Nun hatte die Witwe früher nie so entrüstet gesprochen. Wenn der Leser zu wissen wünscht, warum dies geschah, so wollen wir mitteilen, daß die Witwe Vandersloosch Smallbones bemerkt hatte, wie er, gleich einer Bildsäule, auf zwei Halbsäcken Zwieback vor dem Portale saß. Die Witwe wünschte zu wissen, ob da von einem Geschenke oder von einem Artikel für den Handel die Rede war, sie hielt es daher für sehr rätlich, einen Streit anzufangen, der die Sache aufklären könnte. Der Kunstgriff der Frau Vandersloosch hatte den verdienten Erfolg. Der Unwille der Witwe brachte Herrn Vanslyperken gleichfalls in Zorn, er verrichtete eine Tat, deren er sich selbst nie für fähig gehalten hatte, indem er Snarleyyow mit einem solchen Fußtritt in die Seite begrüßte, daß die Bestie heulend in den Hinterhof hinausflog. Er folgte ihm nach und trieb den Hund trotz dessen Gegenwehr in ein Außenhaus, dessen Türe er abschloß, indem er den Schlüssel umdrehte. Dann kehrte er in das Wohnzimmer zurück und fand die Witwe, aufrecht und den Rücken gegen den Ofen gekehrt, mit einer Miene, daß man sich des Gedankens nicht erwehren konnte, sie stehe noch immer unter dem Einfluß gerechten Zornes. Da stand sie mit aller Würde Herrn Vanslyperken erwartend, damit er die absichtliche oder unabsichtliche Beleidigung wieder gut mache — oder, mit anderen Worten, ihr den Zwieback als Geschenk anbiete. Und er wurde als Geschenk angeboten, denn Vanslyperken kannte kein anderes Mittel, ihren Unwillen zu beschwichtigen. Der Sturm legte sich allmählich, die verächtlich heraufgezogenen Mundwinkel nahmen die gewöhnliche Richtung wieder an. Die Zwiebacksäcke wurden von Smallbones hereingebracht, ihr Inhalt ausgeleert, und die Harmonie war wieder hergestellt. Abermals saß Herr Vanslyperken auf dem kleinen Sofa neben der fetten Witwe, und abermals ergriff er ihre schmelzende Hand. Ach! daß ihr Herz nicht aus demselben weichen Materiale bestand!

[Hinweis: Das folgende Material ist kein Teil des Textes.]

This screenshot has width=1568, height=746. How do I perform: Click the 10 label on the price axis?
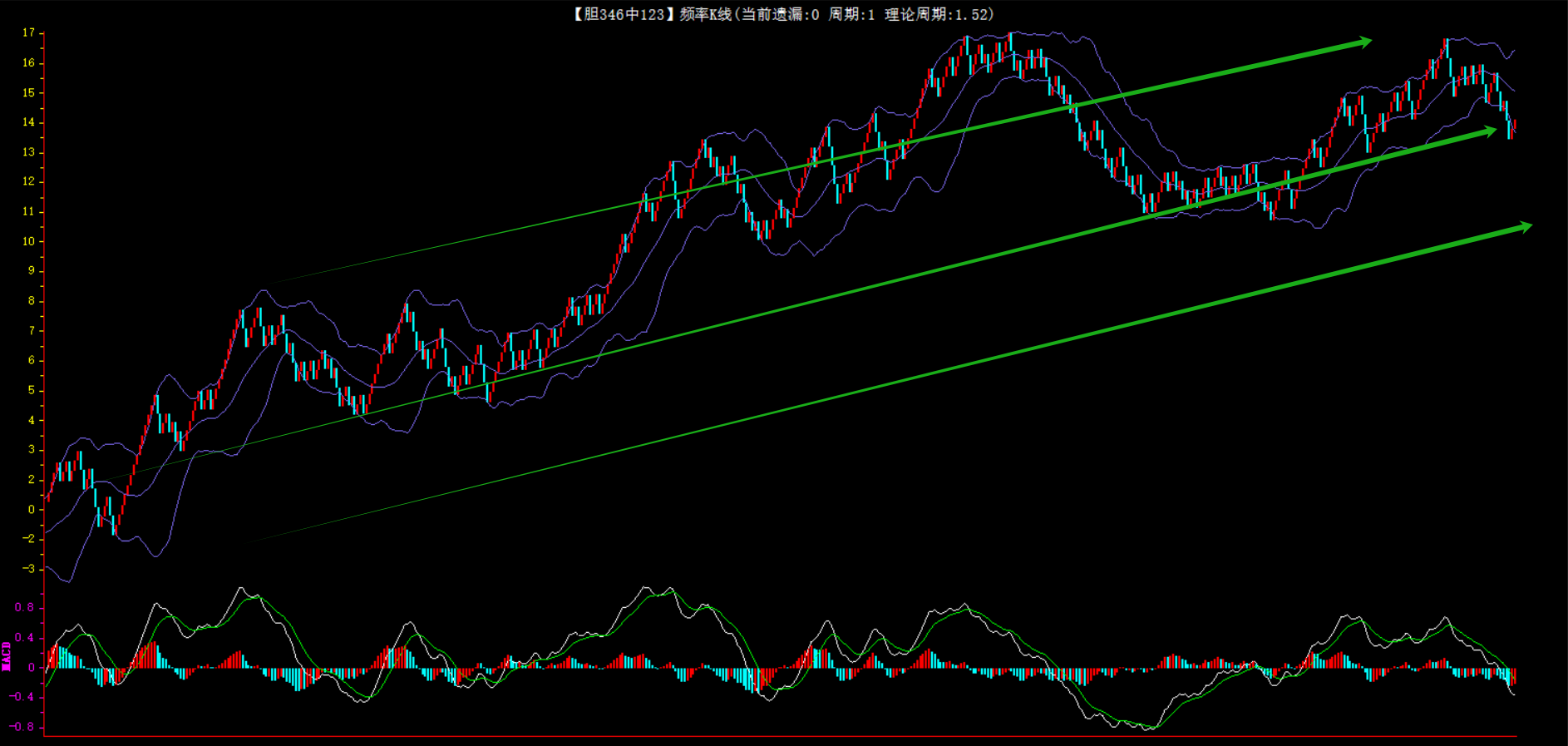(x=29, y=241)
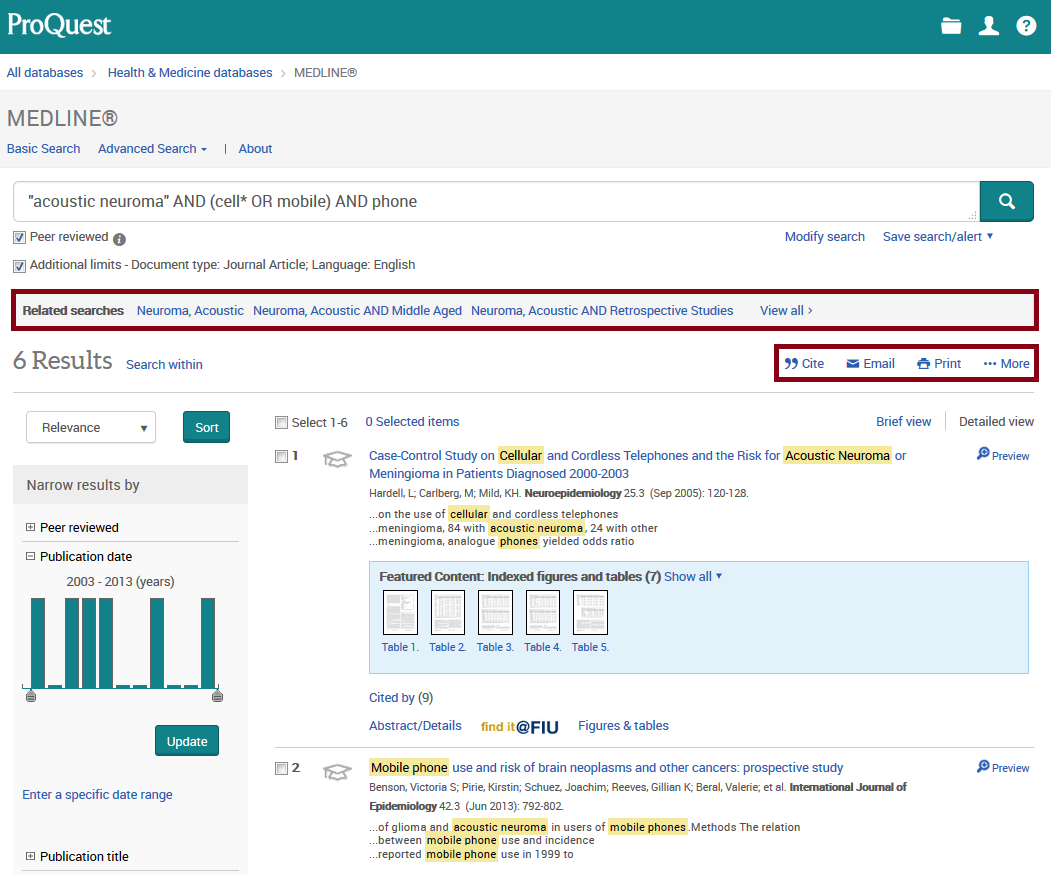Adjust the publication date range slider handle
1051x874 pixels.
31,694
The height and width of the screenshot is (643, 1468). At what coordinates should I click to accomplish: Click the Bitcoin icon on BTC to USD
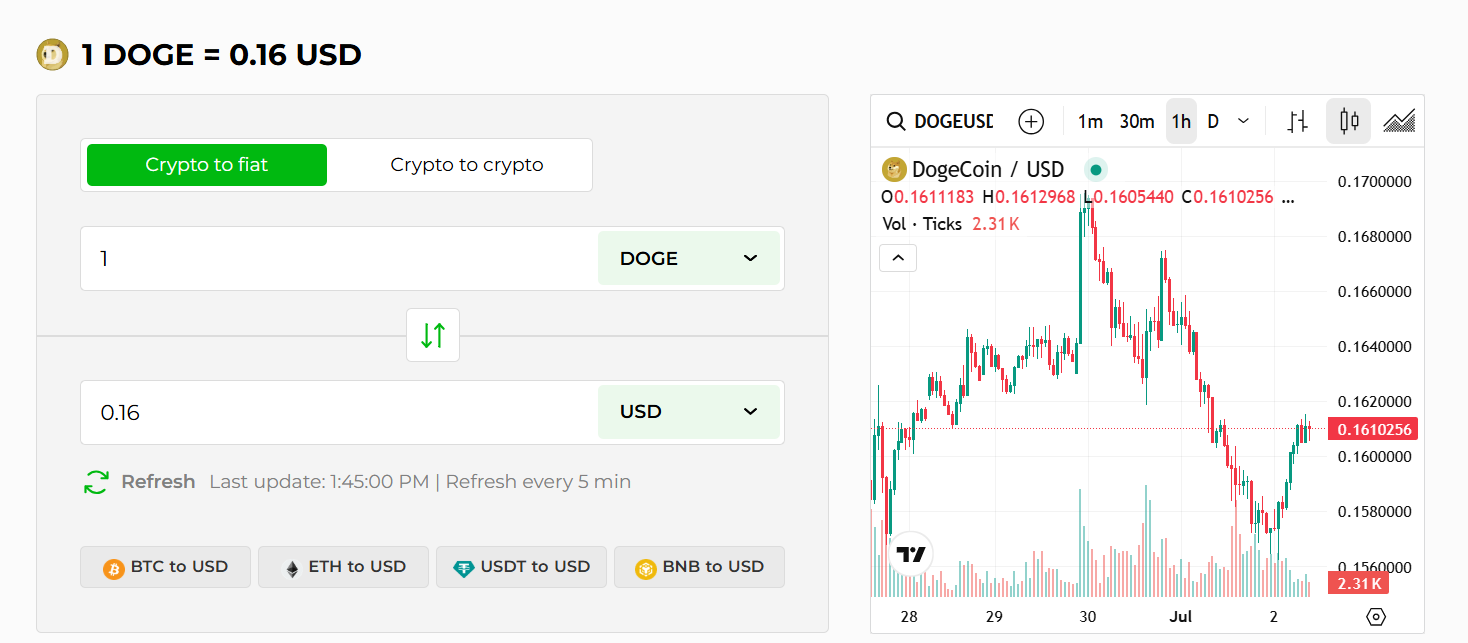[x=113, y=567]
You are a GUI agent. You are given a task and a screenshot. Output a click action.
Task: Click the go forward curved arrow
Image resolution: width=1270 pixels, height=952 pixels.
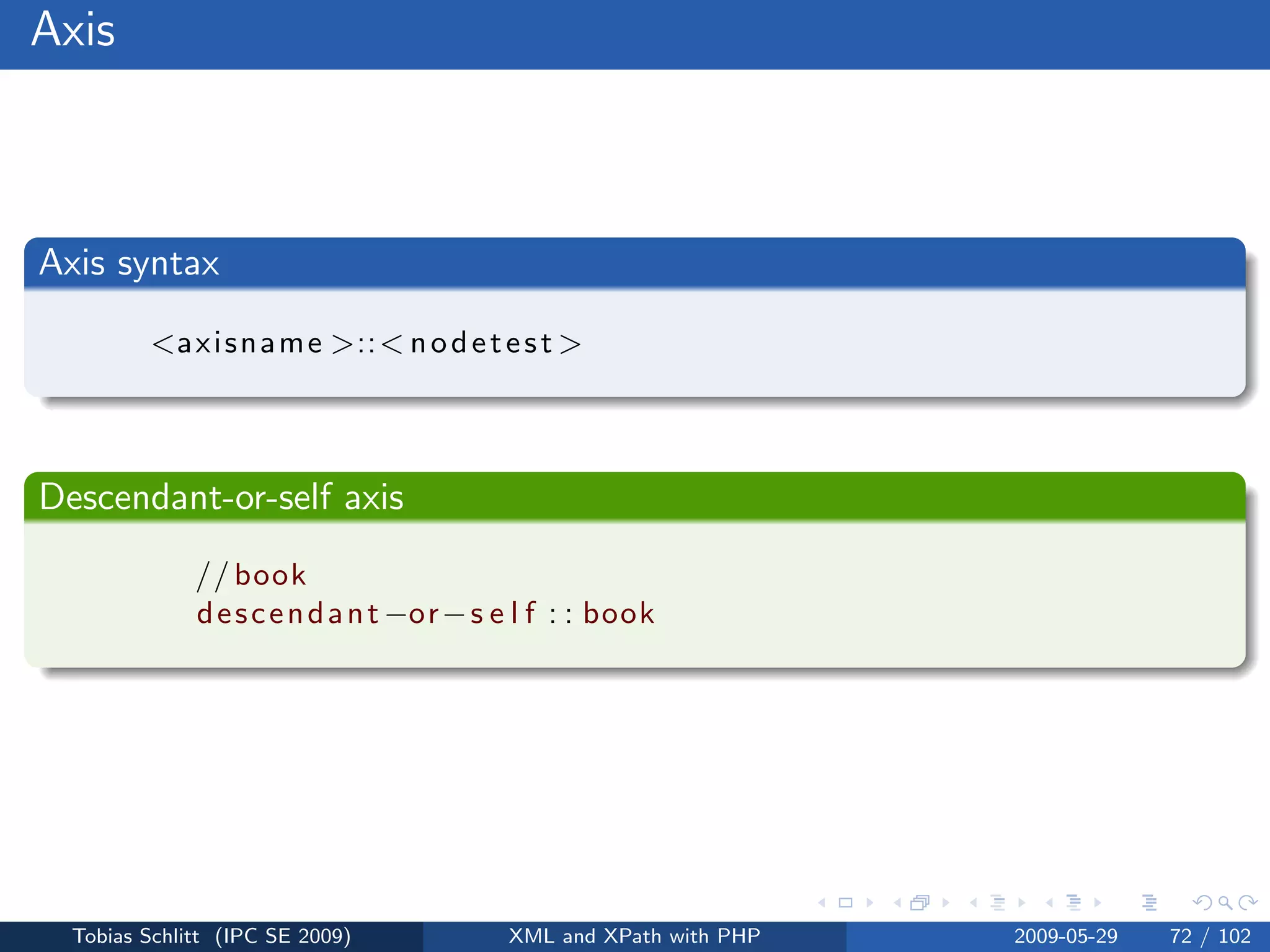pos(1248,903)
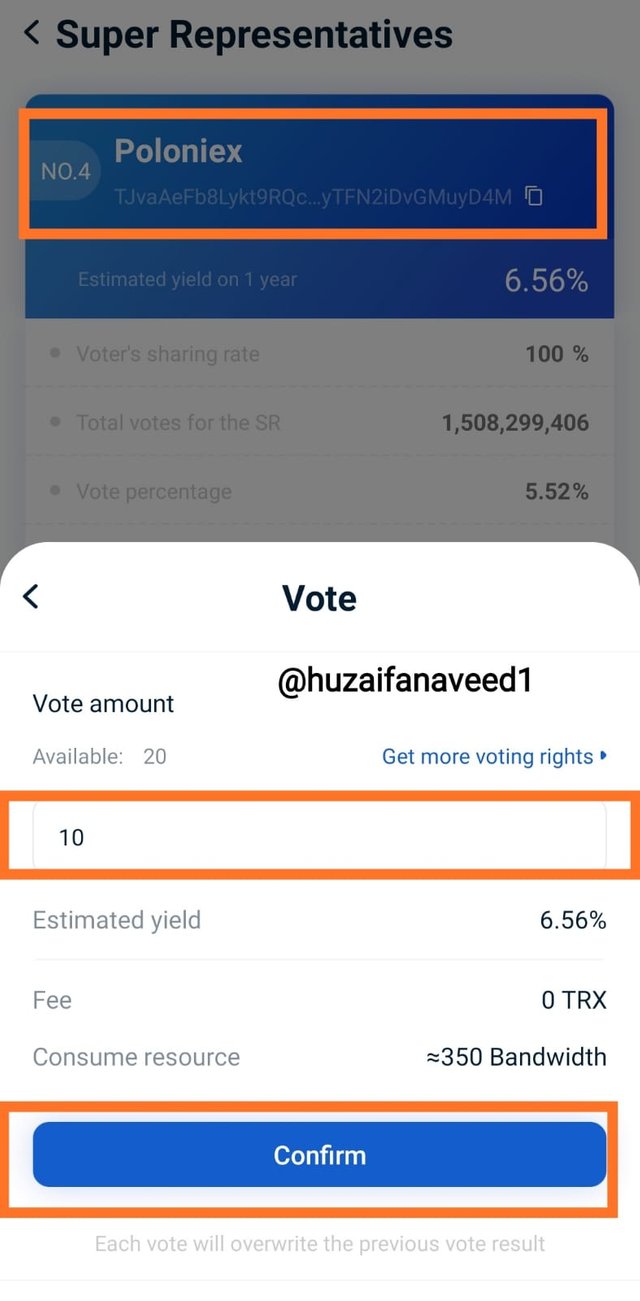
Task: Tap the NO.4 rank badge
Action: pyautogui.click(x=66, y=172)
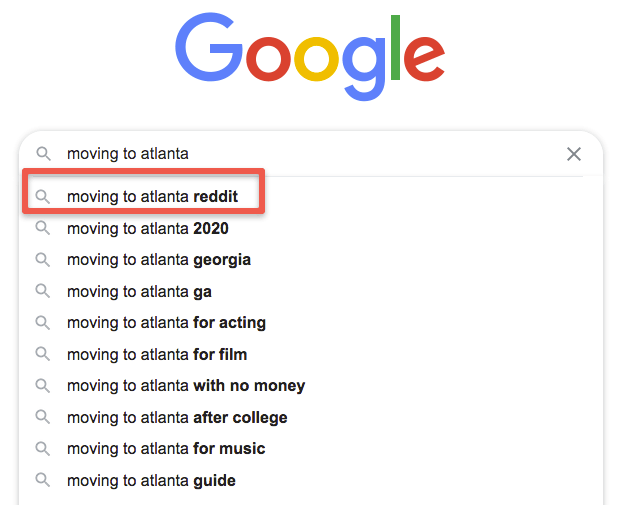Click magnifier icon beside 'georgia' suggestion

coord(43,260)
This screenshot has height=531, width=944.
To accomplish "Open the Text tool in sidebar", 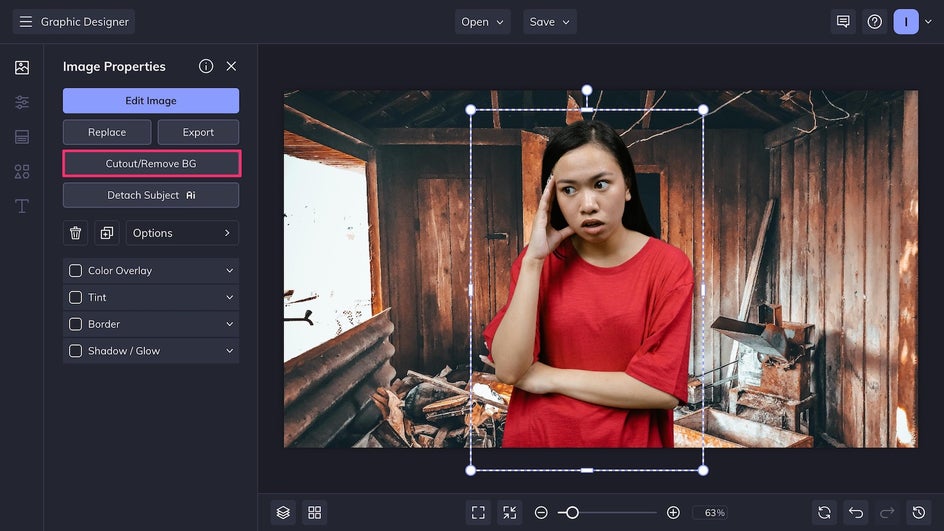I will click(x=22, y=206).
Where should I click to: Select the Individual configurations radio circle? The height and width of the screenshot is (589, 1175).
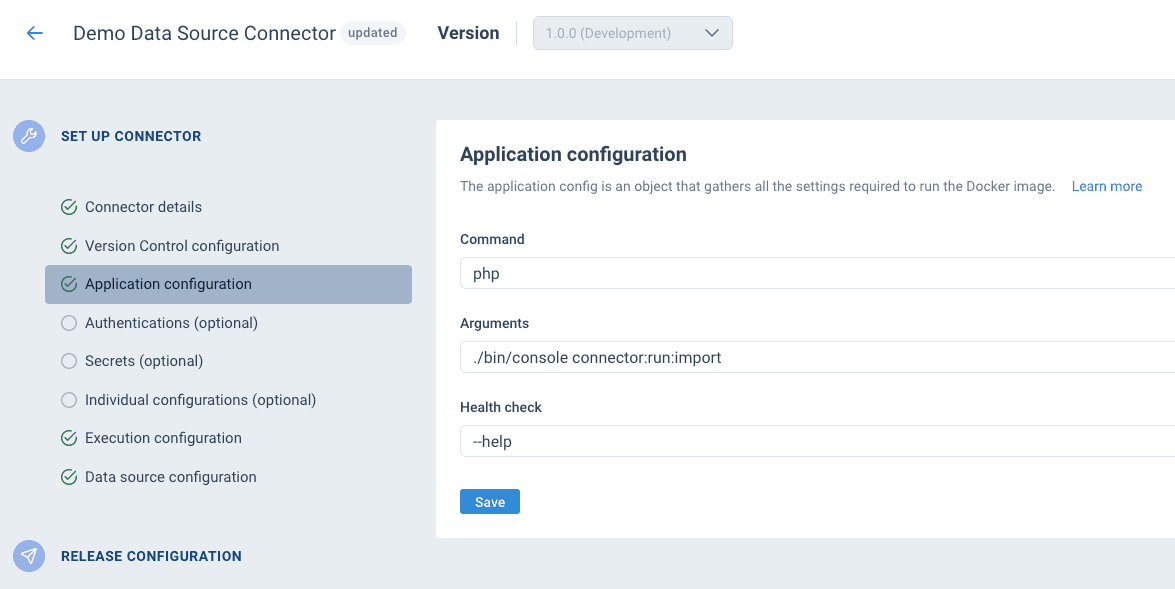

Sobald sich Smallbones, die leeren Brotsäcke unter dem Arme, zurückgezogen hatte, blieb er eine Weile nachdenklich vor dem Portal. Nachdem er endlich zu einem Entschlusse gekommen war, ging er nach dem Kramladen über der Kanalbrücke, um sich eine Nadel, etwas starken Zwirn und einen Bückling zu kaufen. Desgleichen versah er sich mit einigen Stecken. In dieser Weise vorbereitet, begab er sich nach der Hoftüre hinter dem Hause der Witwe und ging hinein. Wie wenig ließ sich Herr Vanslyperken träumen, welch ein Unfug gebraut wurde, während er das Bier aus der Witwe eigenem Brauhaus lobte und trank.

Es wurde Smallbones nicht schwer, ausfindig zu machen, wo Snarleyyow eingesperrt war, denn der Hund nagte sich sehr emsig einen Weg durch die Tür, obschon er bis jetzt nur mit dem vierten Teile seiner Arbeit zustandegekommen war. Der Raum war ein Hühnerhaus gewesen, und an dem Boden der Türe befand sich eine kleine Öffnung für den Ein- und Ausgang dieser Zweifüßler — die ursprüngliche Erfindung einer schlauen Jungfrau, welche die Mägde am Eierstehlen hindern wollte. Diese Öffnung war jedoch geschlossen. Smallbones bezog sein Quartier in einem anderen Außengebäude, wo er nicht bemerkt werden konnte, und begann seine Operationen.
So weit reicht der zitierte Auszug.